══ RECORDS FOR THE TASK

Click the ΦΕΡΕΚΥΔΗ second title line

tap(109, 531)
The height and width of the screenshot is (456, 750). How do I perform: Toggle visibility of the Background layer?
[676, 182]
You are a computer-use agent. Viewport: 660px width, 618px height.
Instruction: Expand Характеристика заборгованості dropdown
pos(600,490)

════
══ RECORDS FOR THE TASK

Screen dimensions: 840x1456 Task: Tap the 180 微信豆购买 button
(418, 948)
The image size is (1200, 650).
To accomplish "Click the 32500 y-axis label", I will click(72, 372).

════

## REQUIREMENT
Retype the lines from the one containing "Click the ΦΕΡΕΚΥΔΗ second title line" through the one containing "pos(600,490)", including both of those lines.

## IN RESPONSE
Click the ΦΕΡΕΚΥΔΗ second title line

tap(109, 531)
The height and width of the screenshot is (456, 750). How do I perform: Toggle visibility of the Background layer?
[676, 182]
You are a computer-use agent. Viewport: 660px width, 618px height.
Instruction: Expand Характеристика заборгованості dropdown
pos(600,490)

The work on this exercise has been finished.